## PASSAGE TO READ

If we have success in selling our VoIP to wholesale VoIP customers, our gross
margins will be lower than if we only sell directly to individual end-users.
SG&A decreased by approximately $215,000, or approximately 3.8%, to
approximately $5,447,000 for fiscal 2004 from approximately $5,662,000 reported
in the prior year fiscal period. Although we grew our revenues significantly in
fiscal 2004, we were able to limit our SG&A. Our occupancy costs were
substantially lower in fiscal 2004, as we incurred rental expense of
approximately $6,000 per month under our existing headquarters lease as compared
to the occupancy costs of approximately $22,000 per month we incurred in
operating our former headquarters building, which we sold in the fourth quarter
of fiscal 2003.
Depreciation expense decreased by approximately $74,000, to approximately
$14,000 for fiscal 2004 as compared to approximately $88,000 for fiscal 2003.
The decline in depreciation expense was primarily attributable to the sale of
our headquarters building in the fourth quarter of fiscal 2003 and to the sale
of certain assets to EAC in the first quarter of fiscal 2003.
Interest expense decreased by approximately $172,000, to approximately
$3,000 for fiscal 2004 as compared to approximately $175,000 for fiscal 2003.
The decrease in interest expense was primarily attributable to the repayment of
a mortgage note in conjunction with the sale of our headquarters building in the
fourth quarter of fiscal 2003. We anticipate interest expense for fiscal 2005
will increase due to the interest that we project we will pay on the debt that
we have incurred in 2005.
Other income, net for fiscal 2004 was approximately $46,000 as compared to
approximately $164,000 for fiscal 2003. The income for fiscal 2004 resulted
primarily from commission income of approximately $88,000, which was partially
offset by charges for environmental costs of approximately $45,000 directly
related to the sale of our headquarters building in the fourth quarter of fiscal
2003. The income for fiscal 2003 resulted primarily from rental and commission
income of approximately $210,000, which was partially offset by the write-down
of our investment in Cordia Corporation of approximately $71,000.
In fiscal 2004, we reported income of approximately $904,000 from debt
reduction related to the TSI bankruptcy. No such income was reported in fiscal
2003. Bankruptcy reorganization costs for fiscal years 2004 and 2003 of
approximately $161,000 and $70,000, respectively, represented legal cost
associated with the TSI bankruptcy.

## PROVIDED DATA
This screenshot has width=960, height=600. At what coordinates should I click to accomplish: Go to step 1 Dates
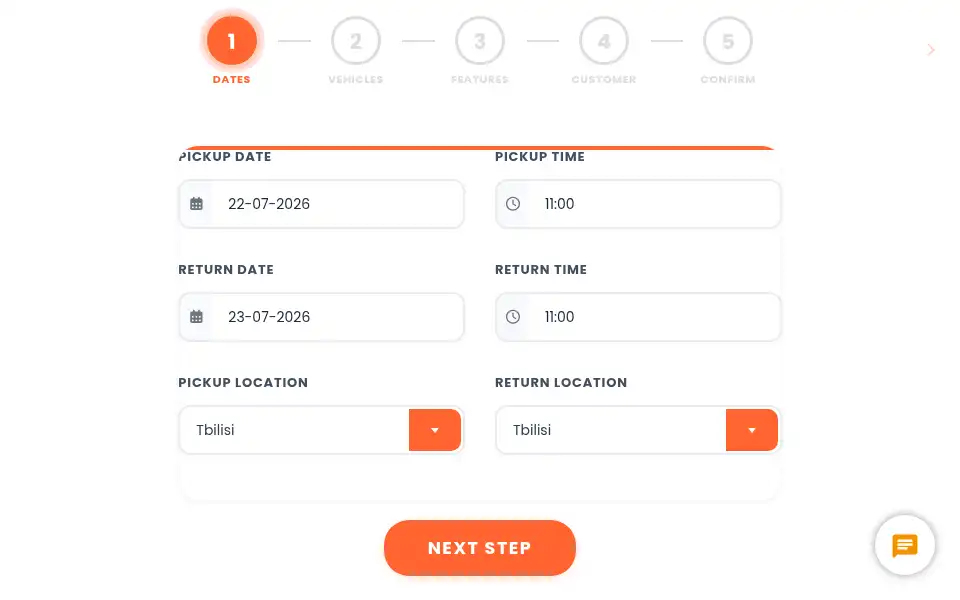click(231, 41)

## REQUIRED ACTIONS
1. From the passage on fiscal 2004 results, repeat the text between "Other income, net" and "of approximately $71,000.", inclusive.
2. Using the passage on fiscal 2004 results, answer these:
(a) What monthly rental expense was incurred under the existing headquarters lease?
(b) What was the interest expense for fiscal 2004?
(c) How much income from debt reduction related to the TSI bankruptcy was reported in fiscal 2004?

## TASK ANSWERS
1.
Other income, net for fiscal 2004 was approximately $46,000 as compared to
approximately $164,000 for fiscal 2003. The income for fiscal 2004 resulted
primarily from commission income of approximately $88,000, which was partially
offset by charges for environmental costs of approximately $45,000 directly
related to the sale of our headquarters building in the fourth quarter of fiscal
2003. The income for fiscal 2003 resulted primarily from rental and commission
income of approximately $210,000, which was partially offset by the write-down
of our investment in Cordia Corporation of approximately $71,000.

2.
(a) Approximately $6,000 per month.
(b) Approximately $3,000.
(c) Approximately $904,000.